The Bridge server exposes a REST API and a WebSocket endpoint (/register):

./bin/radical-edge-bridge.py

3. Starting the Edge Service

Start the edge service (ideally on your target HPC node) pointing to the running Bridge:

./bin/radical-edge-service.py --name my-edge --url wss://localhost:8000

Using the Wrapper Script

For launching edge services via batch job schedulers (e.g., SLURM), use the wrapper script which properly sets up the environment:

./bin/radical-edge-wrapper.sh --url wss://bridge.example.org:8000 --name my-hpc-edge

The wrapper script automatically detects and exports the correct PYTHONPATH for the installed modules.

4. Running a Test Client

./examples/example_sysinfo.py

REST API

The Bridge serves as an HTTP proxy with the following management endpoints:

Management Endpoints

  • GET / - Fetches the interactive Edge Explorer UI.
  • POST /edge/list - Returns a JSON structure describing all currently connected Edges and their loaded Plugins namespaces.
  • POST /edge/disconnect/{edge_name} - Disconnect a specific edge service from the bridge.
  • POST /bridge/terminate - Terminate the bridge process (edges remain running).
  • GET /events - Server-Sent Events (SSE) endpoint for real-time notifications.

Proxy Routes

  • /* - All other routes are parsed by the Bridge to extract the targeted {edge_name} and {namespace} path. Requests are tunneled via WebSocket directly to that Edge's registered internal FastAPI app.

Plugin Structure

Plugins dynamically extend an Edge's capabilities. A Plugin implementation combines three core components:

1. The Plugin Class (REST API)

Inherits from Plugin. It binds directly to the Edge's internal FastAPI application to register routes. Routes must be stateless or manage state by instantiating discrete Sessions (e.g. POST /register_session).

2. The Session Class

Inherits from PluginSession. Represents a stateful context for a specific plugin client execution instance. Handles backend resources, concurrent job futures, and scoped operational contexts required across subsequent API calls by the same user.
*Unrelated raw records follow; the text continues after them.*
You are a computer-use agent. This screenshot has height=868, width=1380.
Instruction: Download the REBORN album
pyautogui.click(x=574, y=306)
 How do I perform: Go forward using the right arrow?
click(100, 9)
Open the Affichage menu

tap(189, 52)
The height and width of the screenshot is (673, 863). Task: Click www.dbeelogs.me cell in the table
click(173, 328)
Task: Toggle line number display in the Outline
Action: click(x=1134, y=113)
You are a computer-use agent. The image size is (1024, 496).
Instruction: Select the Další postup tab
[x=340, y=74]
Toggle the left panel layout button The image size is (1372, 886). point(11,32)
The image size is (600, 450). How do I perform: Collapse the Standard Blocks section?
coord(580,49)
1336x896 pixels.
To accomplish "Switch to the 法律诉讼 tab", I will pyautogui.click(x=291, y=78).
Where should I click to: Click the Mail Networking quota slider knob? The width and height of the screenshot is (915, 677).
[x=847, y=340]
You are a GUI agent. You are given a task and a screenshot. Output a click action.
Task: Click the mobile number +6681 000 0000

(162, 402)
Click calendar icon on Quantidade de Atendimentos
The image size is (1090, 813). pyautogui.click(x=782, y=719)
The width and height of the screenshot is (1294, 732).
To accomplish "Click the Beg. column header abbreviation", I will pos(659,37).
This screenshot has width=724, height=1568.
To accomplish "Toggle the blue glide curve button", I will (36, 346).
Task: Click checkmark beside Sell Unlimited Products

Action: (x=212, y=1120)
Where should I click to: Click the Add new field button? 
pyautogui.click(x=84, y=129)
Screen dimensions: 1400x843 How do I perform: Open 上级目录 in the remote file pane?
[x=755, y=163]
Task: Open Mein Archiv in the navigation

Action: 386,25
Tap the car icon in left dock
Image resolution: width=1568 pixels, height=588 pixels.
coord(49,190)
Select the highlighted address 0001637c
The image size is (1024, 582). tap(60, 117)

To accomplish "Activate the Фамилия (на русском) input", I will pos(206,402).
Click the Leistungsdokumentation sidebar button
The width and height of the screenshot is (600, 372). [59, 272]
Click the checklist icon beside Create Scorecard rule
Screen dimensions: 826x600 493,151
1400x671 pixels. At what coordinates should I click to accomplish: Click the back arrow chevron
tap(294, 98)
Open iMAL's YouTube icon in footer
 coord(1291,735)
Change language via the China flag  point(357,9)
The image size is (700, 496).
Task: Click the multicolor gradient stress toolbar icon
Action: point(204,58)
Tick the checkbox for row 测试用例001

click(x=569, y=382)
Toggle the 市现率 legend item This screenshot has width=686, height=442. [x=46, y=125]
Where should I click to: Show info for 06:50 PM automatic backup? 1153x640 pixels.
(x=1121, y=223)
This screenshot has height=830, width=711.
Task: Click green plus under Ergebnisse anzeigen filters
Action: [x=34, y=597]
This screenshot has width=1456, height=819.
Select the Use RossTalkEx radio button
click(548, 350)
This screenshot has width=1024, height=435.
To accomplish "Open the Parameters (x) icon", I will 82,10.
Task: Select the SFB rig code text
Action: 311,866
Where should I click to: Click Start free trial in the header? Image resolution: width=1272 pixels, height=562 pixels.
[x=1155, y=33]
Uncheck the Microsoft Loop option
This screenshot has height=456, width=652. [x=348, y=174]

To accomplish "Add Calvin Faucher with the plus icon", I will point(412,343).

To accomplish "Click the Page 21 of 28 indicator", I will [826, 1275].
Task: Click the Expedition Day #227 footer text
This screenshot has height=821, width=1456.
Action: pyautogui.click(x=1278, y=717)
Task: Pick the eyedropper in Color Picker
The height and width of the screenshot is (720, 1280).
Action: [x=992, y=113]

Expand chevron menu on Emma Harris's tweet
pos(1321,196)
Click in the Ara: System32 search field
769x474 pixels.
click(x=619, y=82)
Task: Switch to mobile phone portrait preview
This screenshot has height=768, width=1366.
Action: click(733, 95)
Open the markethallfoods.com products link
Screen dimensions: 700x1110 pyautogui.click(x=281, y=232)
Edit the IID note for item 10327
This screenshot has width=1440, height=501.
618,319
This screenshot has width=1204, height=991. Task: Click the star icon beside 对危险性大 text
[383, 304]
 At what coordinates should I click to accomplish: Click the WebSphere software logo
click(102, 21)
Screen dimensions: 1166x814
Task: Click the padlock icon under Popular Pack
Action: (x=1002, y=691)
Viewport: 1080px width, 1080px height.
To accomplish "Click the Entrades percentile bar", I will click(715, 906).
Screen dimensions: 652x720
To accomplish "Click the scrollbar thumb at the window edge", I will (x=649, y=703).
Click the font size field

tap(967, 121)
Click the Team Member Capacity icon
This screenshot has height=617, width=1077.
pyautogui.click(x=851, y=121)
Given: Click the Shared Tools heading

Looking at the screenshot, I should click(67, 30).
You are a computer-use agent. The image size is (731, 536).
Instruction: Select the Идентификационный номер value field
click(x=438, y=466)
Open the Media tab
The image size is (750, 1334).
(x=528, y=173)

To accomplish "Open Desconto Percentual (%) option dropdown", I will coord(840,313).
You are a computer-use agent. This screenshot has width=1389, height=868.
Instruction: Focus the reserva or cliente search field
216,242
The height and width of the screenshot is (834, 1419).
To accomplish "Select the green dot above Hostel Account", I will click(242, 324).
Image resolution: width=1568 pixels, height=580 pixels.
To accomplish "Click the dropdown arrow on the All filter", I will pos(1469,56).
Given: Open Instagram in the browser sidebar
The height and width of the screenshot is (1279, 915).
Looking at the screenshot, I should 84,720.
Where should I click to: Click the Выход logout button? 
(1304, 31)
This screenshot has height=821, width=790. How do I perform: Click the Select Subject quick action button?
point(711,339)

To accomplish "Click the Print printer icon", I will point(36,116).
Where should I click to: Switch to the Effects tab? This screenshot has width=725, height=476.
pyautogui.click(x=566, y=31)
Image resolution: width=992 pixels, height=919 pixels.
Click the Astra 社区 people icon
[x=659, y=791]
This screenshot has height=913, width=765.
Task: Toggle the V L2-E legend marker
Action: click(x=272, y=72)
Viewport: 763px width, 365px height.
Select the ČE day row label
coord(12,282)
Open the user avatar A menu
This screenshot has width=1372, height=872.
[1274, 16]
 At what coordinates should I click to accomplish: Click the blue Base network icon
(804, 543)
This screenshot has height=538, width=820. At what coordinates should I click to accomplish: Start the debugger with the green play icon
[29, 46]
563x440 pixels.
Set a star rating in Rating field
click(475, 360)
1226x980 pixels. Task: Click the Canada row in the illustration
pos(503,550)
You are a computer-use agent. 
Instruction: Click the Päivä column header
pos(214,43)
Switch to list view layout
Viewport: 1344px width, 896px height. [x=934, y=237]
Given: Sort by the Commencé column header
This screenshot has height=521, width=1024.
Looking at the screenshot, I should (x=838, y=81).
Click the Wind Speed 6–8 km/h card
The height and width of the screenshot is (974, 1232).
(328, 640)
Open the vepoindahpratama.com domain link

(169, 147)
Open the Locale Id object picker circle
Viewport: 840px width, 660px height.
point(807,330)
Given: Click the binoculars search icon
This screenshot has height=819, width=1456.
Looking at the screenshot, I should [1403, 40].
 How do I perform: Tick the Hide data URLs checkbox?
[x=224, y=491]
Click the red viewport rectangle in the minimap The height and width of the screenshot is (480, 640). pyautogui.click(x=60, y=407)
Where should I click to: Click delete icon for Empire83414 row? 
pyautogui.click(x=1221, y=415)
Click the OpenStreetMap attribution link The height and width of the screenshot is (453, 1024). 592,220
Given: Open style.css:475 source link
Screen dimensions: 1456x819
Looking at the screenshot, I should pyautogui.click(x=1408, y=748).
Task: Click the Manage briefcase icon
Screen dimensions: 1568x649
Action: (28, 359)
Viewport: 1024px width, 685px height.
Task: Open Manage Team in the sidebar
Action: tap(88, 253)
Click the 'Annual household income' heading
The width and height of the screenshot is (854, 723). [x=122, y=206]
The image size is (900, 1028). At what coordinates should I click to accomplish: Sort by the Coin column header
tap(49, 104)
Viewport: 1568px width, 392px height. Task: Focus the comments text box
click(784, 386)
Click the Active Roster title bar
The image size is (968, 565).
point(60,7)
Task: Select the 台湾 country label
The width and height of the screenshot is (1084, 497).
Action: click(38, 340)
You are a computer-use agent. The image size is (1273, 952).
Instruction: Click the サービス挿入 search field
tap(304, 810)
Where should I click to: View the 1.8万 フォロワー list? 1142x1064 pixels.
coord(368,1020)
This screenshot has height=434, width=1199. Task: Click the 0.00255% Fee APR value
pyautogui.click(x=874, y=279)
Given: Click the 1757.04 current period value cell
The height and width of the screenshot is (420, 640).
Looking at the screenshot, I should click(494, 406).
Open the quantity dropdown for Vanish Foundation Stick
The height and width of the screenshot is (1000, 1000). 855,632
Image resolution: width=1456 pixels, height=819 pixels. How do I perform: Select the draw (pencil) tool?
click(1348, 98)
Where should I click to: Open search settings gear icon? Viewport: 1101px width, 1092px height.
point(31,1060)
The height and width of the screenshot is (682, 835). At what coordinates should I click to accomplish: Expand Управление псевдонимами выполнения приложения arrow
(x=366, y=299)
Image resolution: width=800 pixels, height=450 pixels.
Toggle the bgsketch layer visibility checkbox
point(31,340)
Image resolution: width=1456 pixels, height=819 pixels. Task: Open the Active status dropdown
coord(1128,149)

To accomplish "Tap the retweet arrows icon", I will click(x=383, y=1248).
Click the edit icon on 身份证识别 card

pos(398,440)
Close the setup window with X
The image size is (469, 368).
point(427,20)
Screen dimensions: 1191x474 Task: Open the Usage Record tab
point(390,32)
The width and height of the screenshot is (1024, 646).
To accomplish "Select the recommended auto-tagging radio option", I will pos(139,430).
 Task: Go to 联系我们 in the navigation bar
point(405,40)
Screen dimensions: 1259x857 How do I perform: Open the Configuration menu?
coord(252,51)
3. Client API Shim (client.py)

Inherits from PluginClient. An abstraction layer enabling local Python developers to effortlessly instantiate new sessions and seamlessly invoke the REST API operations behind native Python instance methods (without manually unpacking JSON responses).

Programming with Radical Edge

You can interact with Edge services pragmatically using the Python BridgeClient SDK. Example scripts reside in the examples/ directory.

Submitting PsiJ Jobs

The psij plugin exposes a normalized interface for interacting with different HPC batch system schedulers via PSI/J.

job_spec = {
    "executable": "/bin/sleep",
    "arguments": ["5"],
    "attributes": {
        "queue_name": "debug",    # Batch queue
        "account": "my_account",  # Target allocation
        "duration": "100",        # Walltime in seconds
        # You can also pass custom scheduling constraints directly:
        "slurm.constraint": "V100"
    }
}
pi = ec.get_plugin('psij')
pi.submit_job(job_spec)

Accessing Queue Info

You can query batch scheduling resources programmatically to auto-discover appropriate queues and limits before job submission.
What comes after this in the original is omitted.